In the data, find each line where the word "agent" appears and list that line.

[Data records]
»»

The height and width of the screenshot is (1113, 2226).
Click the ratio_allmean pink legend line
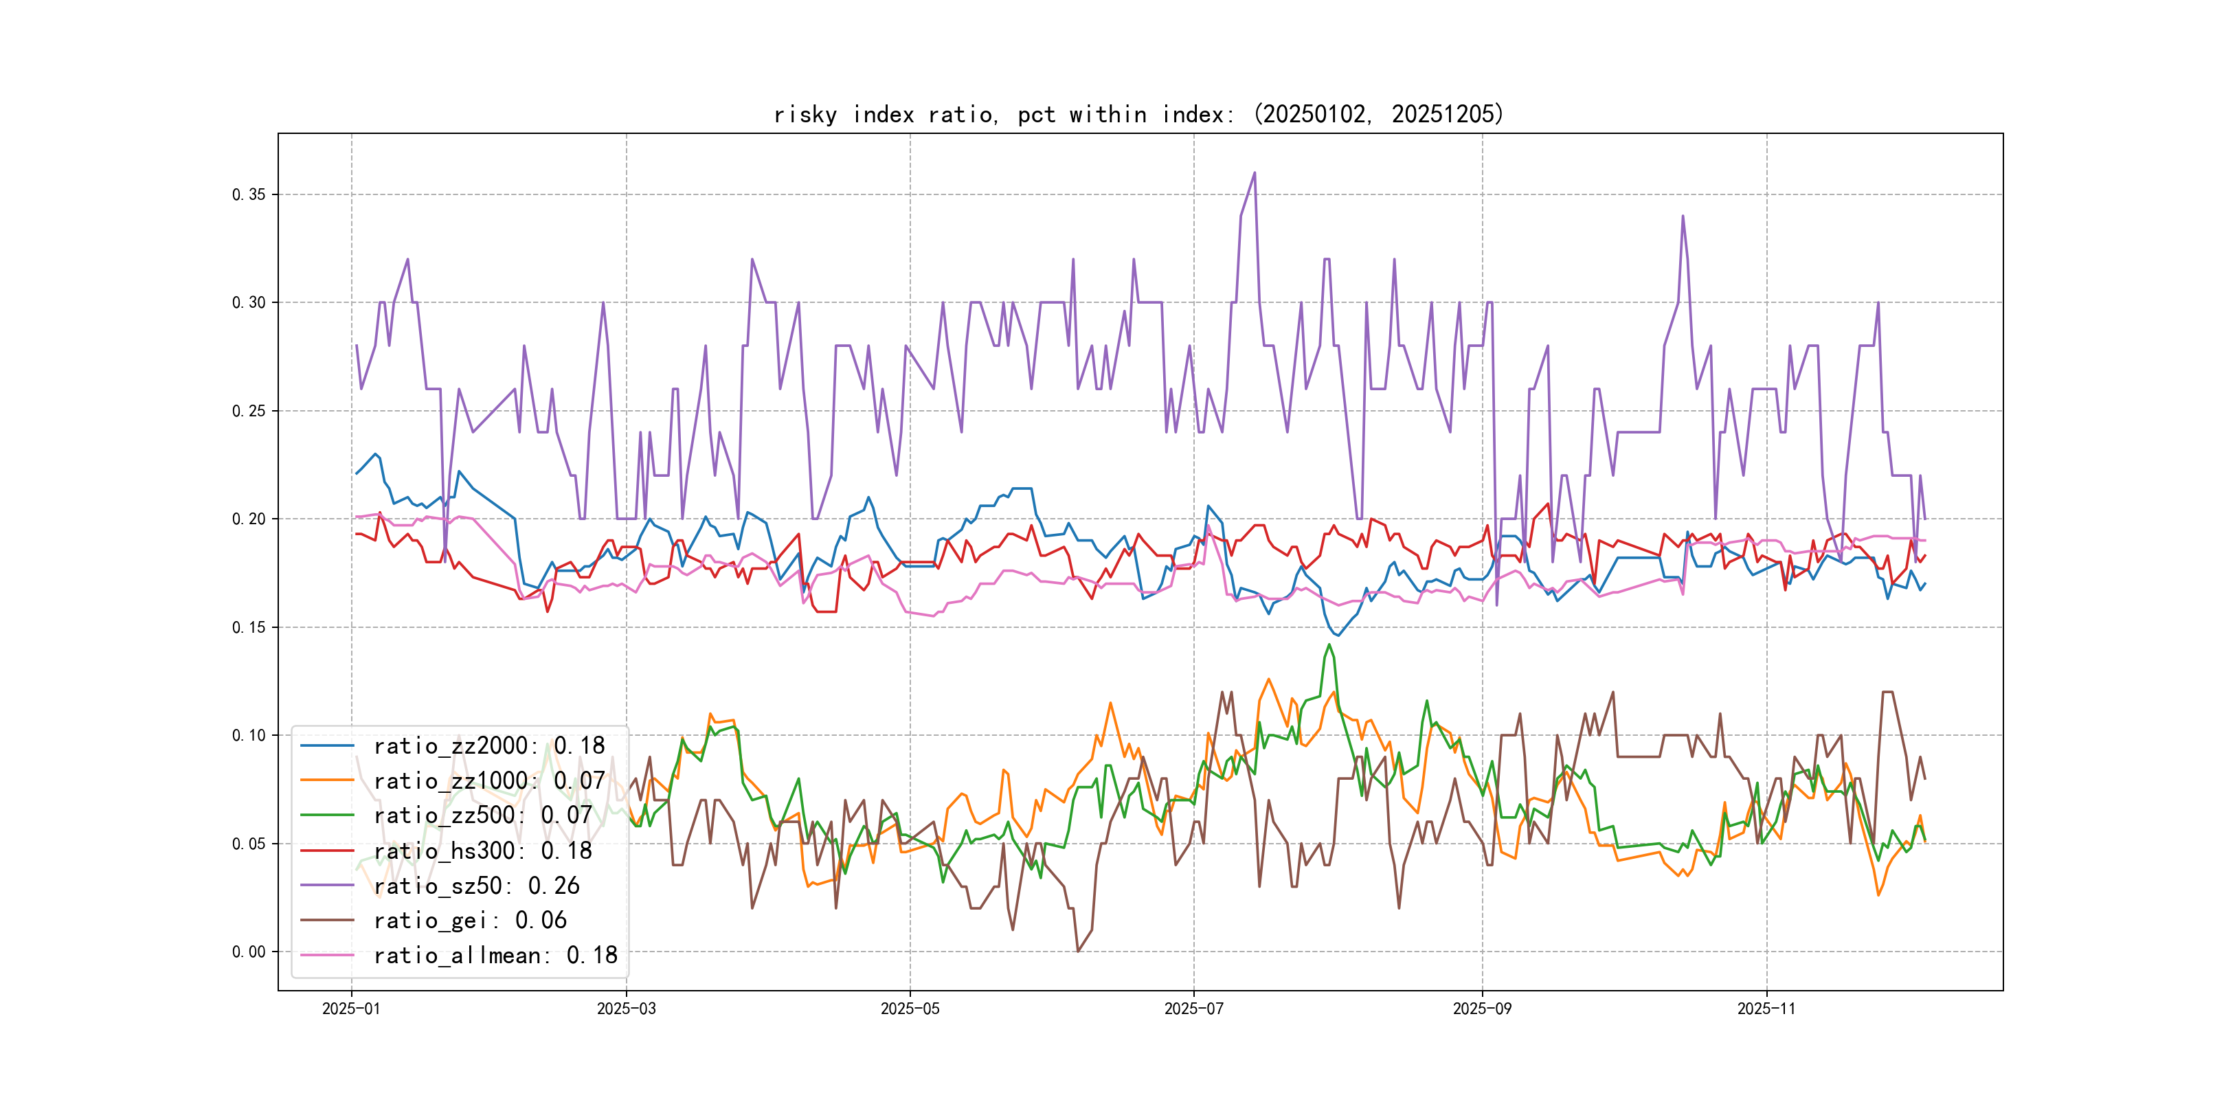coord(327,955)
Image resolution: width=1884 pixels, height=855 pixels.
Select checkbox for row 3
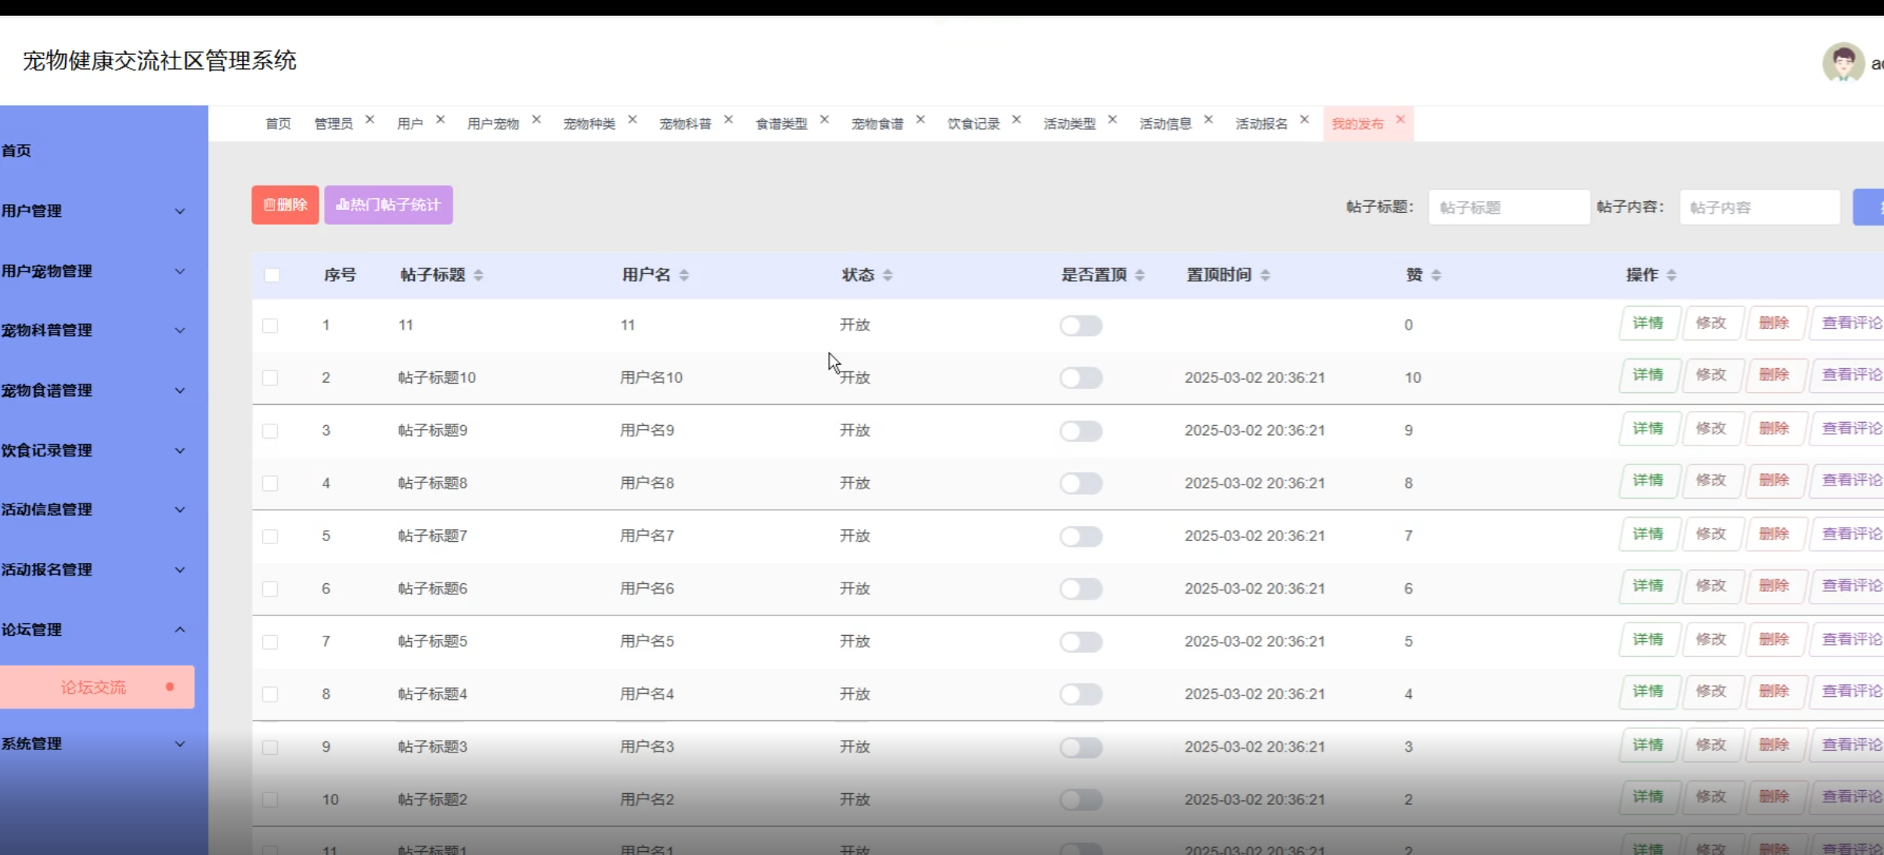coord(270,431)
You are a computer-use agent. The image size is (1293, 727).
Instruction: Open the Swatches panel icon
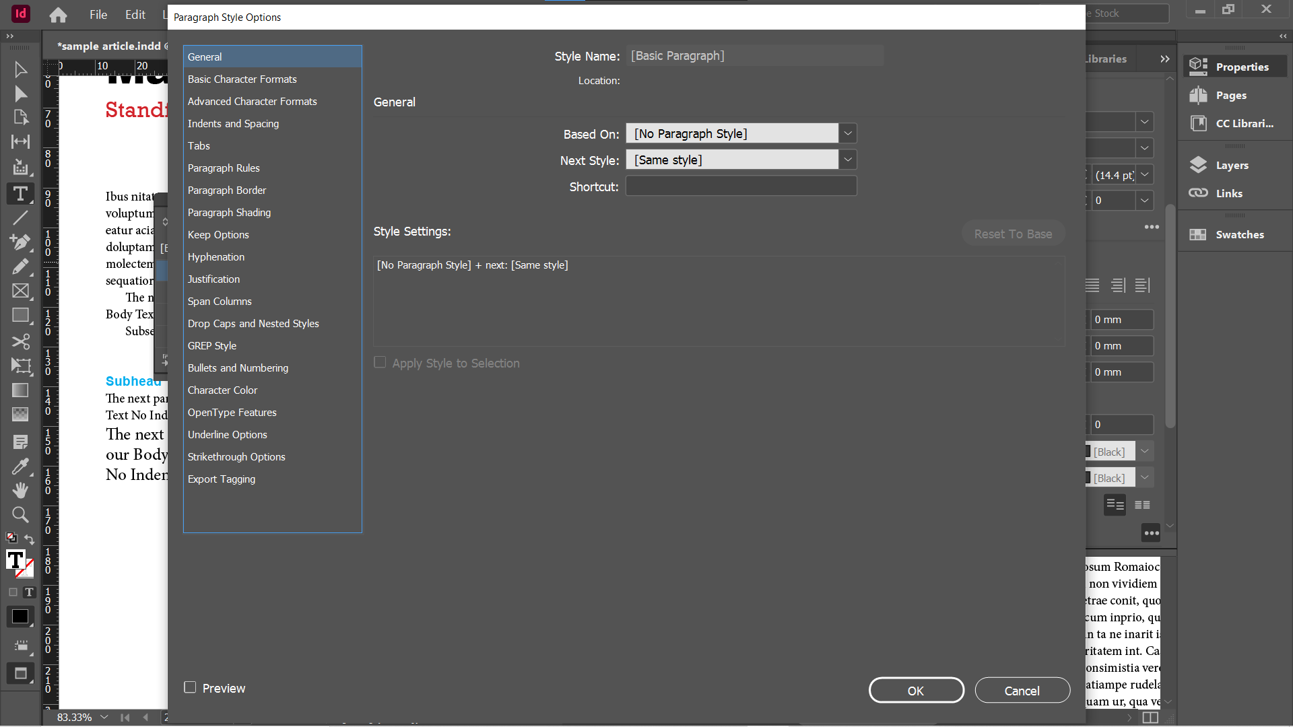point(1198,235)
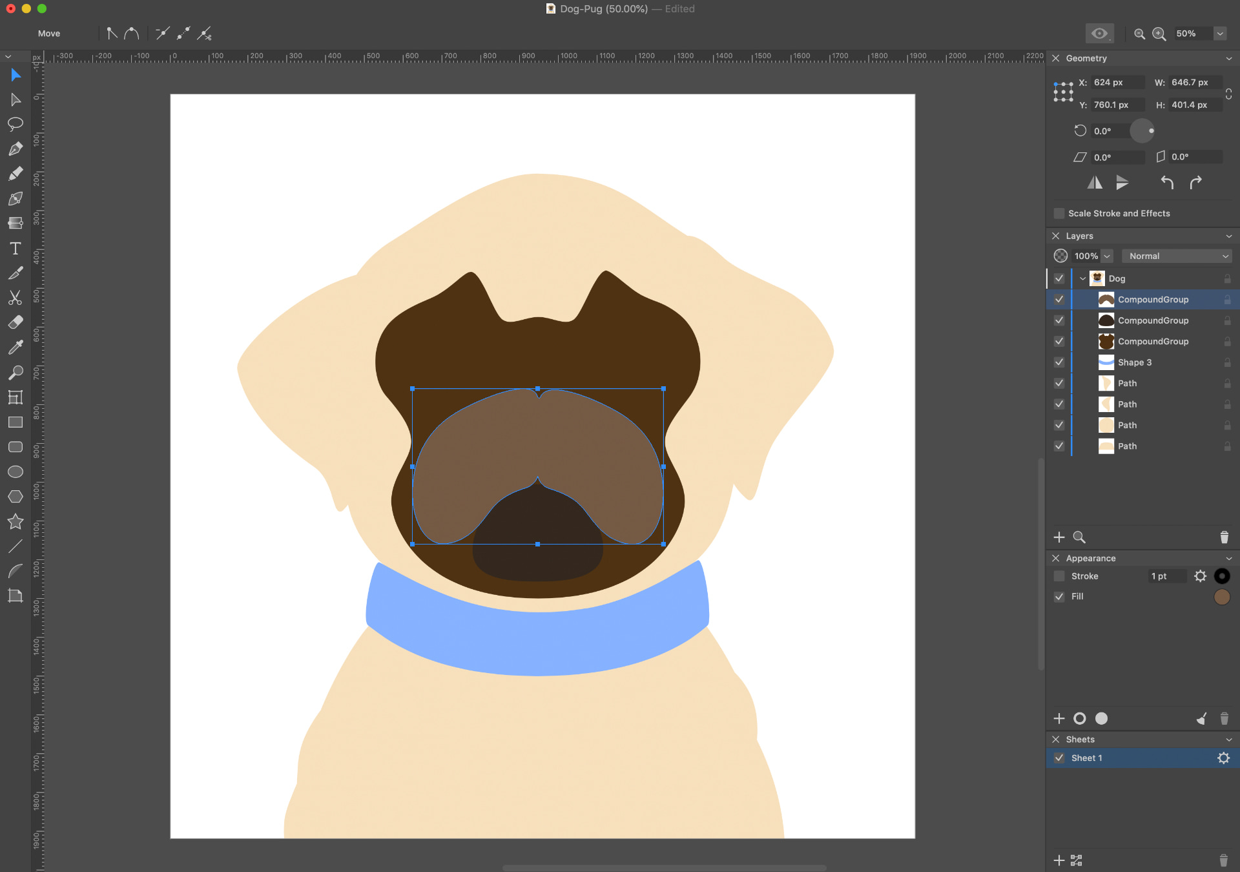Collapse the Dog layer group
This screenshot has height=872, width=1240.
pos(1083,279)
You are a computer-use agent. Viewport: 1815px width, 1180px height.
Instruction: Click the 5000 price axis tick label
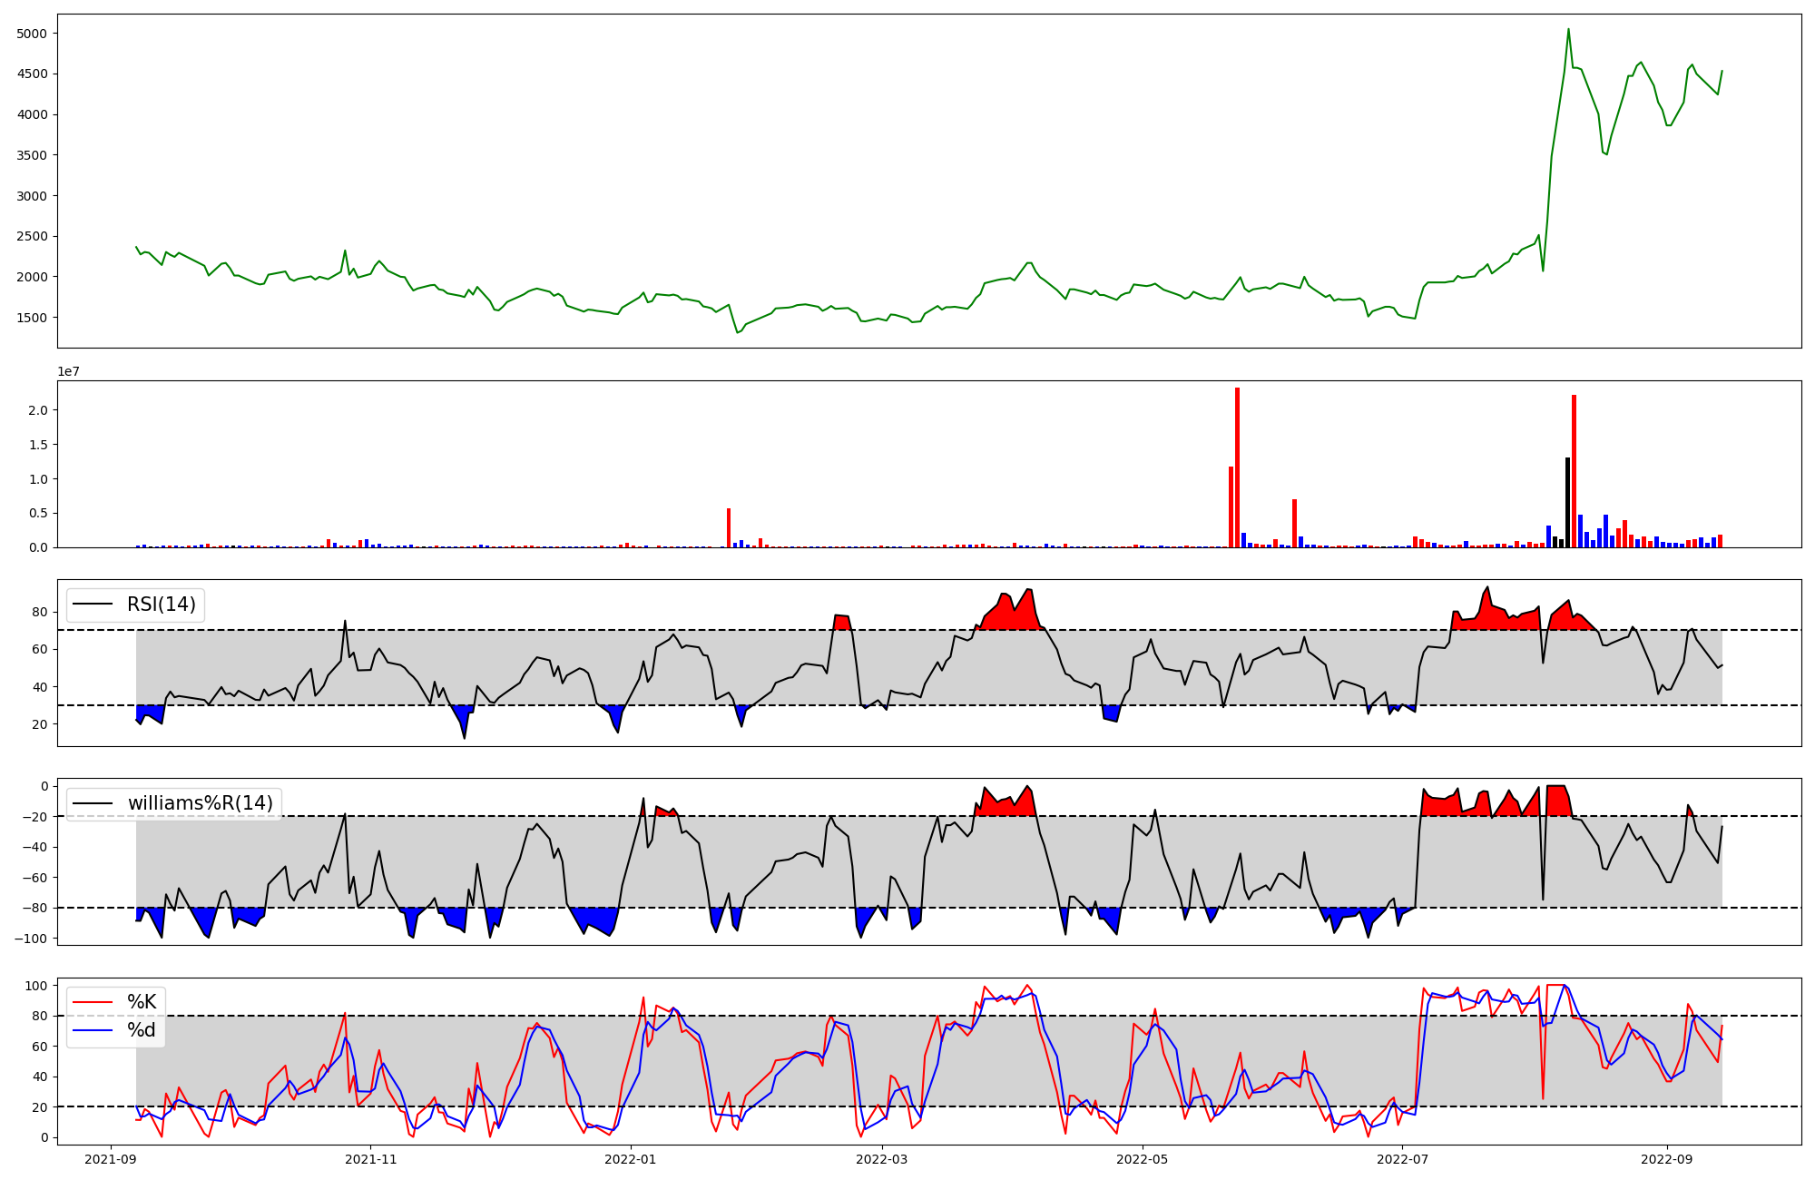point(32,34)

««

== RESPONSE BELOW ==
You are a computer-use agent. The image size is (1293, 727).
You are a computer-use agent. Viewport: 1815px width, 1180px height.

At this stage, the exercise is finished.